In September, Infant Mortality Awareness Month, current IMR and relevant outcome measures were shared during the month’s partners meeting. To recognize IM Awareness Month, various media venues were utilized to highlight progress of the Initiative as well as the work to be done to continue achieving positive outcomes. The September 2018 statewide news release illustrated the decrease in smoking rates among pregnant women in Oklahoma, noting a dramatic decline of more than 33 percent since 2009.
During the September 2018 PFL partners meeting, a facilitated discussion was held to gain input from partners asking how the PFL initiative could be revitalized after ten years in existence. Entitled, “the Rebirth”, partners shared thoughts and ideas, which included inviting new partners, determining new priorities as they emerge, redesigning meeting agendas, increasing outreach with relevant messages and hosting a conference in 2019. Based on input, a work plan was developed. Most notably, a Summit has been planned for September 2019. The event acknowledges the 10th anniversary of the Preparing for a Lifetime initiative with a theme of “Looking Back, Moving Forward Together” featuring three breakout tracts – clinical, community and advocacy. The goal is to host approximately 300 guests representing medical, behavioral, faith-based, tribal, state and community level individuals. The event was designed to engage participants in educational, interactive sessions which can be applied to their professional, programmatic and personal domains.
Challenges:
Reducing racial and ethnic disparities continued to be a primary issue of concern and challenge to improve infant and maternal outcomes for all populations. The IMR for African American infants was 13.9, more than twice that of white infants at 6.2. American Indian and Hispanic IMR also exceeded that of white infants at 12.0 and 8.3, respectively. Oklahoma has also experienced an increase among the Asian/Pacific Islander population with a 7.3 IMR. Addressing disparities remained a complicated issue involving many factors. Social and environmental dynamics, policy decisions and public systems all have implications for impacting the health and well-being of moms, infants, children and families. Through the PFL initiative, racial, ethnic and cultural issues were integrated into the work. All PFL work groups – infant safe sleep, breastfeeding, infant injury prevention, preconception/interconception care, preterm birth, maternal mood disorders, tobacco and secondhand smoke – considered, incorporated and implemented strategies to address inequity and disparity among the population we serve.
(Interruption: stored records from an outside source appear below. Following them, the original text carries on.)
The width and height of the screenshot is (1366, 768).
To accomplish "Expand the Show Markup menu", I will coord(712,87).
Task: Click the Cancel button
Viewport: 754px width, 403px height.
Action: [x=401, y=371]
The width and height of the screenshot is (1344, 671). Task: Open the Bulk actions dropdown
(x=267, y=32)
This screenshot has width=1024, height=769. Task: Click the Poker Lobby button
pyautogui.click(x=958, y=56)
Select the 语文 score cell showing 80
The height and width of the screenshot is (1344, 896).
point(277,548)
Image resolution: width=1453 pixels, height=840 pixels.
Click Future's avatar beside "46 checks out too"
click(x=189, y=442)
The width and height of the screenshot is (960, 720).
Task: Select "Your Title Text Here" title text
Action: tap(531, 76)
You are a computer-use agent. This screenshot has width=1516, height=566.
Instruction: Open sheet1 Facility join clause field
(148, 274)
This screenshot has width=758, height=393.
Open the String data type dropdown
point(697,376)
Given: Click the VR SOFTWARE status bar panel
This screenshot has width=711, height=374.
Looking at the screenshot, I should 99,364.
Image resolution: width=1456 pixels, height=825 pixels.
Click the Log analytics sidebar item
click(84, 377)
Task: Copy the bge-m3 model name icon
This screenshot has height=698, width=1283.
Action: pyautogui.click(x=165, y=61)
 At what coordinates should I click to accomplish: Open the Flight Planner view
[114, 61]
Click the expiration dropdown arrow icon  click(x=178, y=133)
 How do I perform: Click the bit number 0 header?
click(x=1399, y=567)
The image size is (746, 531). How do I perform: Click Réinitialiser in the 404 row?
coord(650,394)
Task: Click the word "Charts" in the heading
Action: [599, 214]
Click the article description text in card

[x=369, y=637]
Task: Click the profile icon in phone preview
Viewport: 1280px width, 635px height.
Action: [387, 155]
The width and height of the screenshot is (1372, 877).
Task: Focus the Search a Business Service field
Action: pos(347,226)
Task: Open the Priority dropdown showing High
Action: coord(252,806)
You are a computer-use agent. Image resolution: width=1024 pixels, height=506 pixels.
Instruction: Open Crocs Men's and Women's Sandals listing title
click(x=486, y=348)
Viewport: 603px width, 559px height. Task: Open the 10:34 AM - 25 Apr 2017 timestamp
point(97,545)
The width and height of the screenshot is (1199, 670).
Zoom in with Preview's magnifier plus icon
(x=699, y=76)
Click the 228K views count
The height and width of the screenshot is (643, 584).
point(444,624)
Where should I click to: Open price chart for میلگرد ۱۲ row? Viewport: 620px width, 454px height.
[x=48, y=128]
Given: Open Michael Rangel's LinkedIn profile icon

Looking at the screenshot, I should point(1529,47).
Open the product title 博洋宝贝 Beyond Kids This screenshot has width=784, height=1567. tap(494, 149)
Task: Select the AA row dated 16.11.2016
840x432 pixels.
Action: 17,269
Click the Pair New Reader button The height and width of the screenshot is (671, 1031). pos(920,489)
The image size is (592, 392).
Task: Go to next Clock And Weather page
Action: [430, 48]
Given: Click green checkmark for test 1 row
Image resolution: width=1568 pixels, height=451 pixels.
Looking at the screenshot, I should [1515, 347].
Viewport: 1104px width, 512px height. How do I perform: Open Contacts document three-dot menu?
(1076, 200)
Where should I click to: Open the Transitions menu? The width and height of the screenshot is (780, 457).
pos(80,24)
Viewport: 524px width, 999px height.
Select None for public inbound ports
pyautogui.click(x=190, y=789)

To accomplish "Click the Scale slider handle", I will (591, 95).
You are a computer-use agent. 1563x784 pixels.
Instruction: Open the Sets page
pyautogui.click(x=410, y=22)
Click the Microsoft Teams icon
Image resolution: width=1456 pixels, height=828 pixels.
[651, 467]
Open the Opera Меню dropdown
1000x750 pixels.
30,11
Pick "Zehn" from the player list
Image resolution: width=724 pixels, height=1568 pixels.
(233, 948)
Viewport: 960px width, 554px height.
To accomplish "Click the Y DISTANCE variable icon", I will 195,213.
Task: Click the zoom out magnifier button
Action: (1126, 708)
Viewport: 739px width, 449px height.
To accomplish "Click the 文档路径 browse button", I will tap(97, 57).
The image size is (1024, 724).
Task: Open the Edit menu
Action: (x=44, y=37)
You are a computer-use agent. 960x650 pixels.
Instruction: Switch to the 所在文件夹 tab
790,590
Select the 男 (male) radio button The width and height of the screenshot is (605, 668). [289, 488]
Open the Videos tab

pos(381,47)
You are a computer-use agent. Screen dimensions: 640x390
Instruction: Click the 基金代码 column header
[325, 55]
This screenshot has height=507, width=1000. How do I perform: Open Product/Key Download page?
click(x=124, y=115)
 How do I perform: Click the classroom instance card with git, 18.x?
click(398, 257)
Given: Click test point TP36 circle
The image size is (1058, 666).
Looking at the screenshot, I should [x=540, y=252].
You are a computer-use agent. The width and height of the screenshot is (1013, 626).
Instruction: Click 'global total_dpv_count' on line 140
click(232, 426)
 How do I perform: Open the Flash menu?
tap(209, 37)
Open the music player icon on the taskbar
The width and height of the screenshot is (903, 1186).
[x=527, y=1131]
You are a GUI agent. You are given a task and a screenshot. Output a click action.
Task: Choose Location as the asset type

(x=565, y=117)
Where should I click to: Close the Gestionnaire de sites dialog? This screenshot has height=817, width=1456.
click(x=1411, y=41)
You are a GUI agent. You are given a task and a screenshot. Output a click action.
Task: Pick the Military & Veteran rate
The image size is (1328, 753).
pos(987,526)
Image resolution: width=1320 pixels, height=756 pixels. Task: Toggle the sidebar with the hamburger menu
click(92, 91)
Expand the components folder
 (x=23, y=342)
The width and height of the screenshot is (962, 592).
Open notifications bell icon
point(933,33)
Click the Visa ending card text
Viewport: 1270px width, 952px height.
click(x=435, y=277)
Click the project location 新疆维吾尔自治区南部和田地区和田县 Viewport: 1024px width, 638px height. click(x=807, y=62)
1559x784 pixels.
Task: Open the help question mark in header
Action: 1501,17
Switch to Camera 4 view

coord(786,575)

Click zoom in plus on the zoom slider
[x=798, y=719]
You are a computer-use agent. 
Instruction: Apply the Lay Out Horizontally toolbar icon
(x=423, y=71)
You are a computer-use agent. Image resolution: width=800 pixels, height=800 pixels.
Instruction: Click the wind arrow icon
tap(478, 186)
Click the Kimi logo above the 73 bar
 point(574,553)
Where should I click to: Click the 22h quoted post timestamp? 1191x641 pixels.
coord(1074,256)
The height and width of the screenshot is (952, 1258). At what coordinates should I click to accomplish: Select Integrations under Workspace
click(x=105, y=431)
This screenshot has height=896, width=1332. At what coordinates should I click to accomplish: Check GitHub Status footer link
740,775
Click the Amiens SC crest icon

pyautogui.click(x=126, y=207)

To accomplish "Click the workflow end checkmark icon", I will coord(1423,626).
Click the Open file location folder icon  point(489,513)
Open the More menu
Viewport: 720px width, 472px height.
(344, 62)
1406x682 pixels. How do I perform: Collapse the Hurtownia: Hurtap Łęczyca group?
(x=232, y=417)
An additional challenge was the delay in approving the contract that provides media services for the PFL initiative, Visual Image (VI). An aspect of the “Rebirth” discussion focused on the need to promote relevant messages and educate professionals and private citizens on the PFL initiative and priority areas.
Organizational restructuring and staff turnover have also presented a challenge. For a time, local county health departments (CHDs) experienced a staffing shortage, particularly for nursing staff, due to the reduction in force and resignations due to the budget shortfall. As a result, CHDs have not been as actively engaged in infant mortality activities as in past years.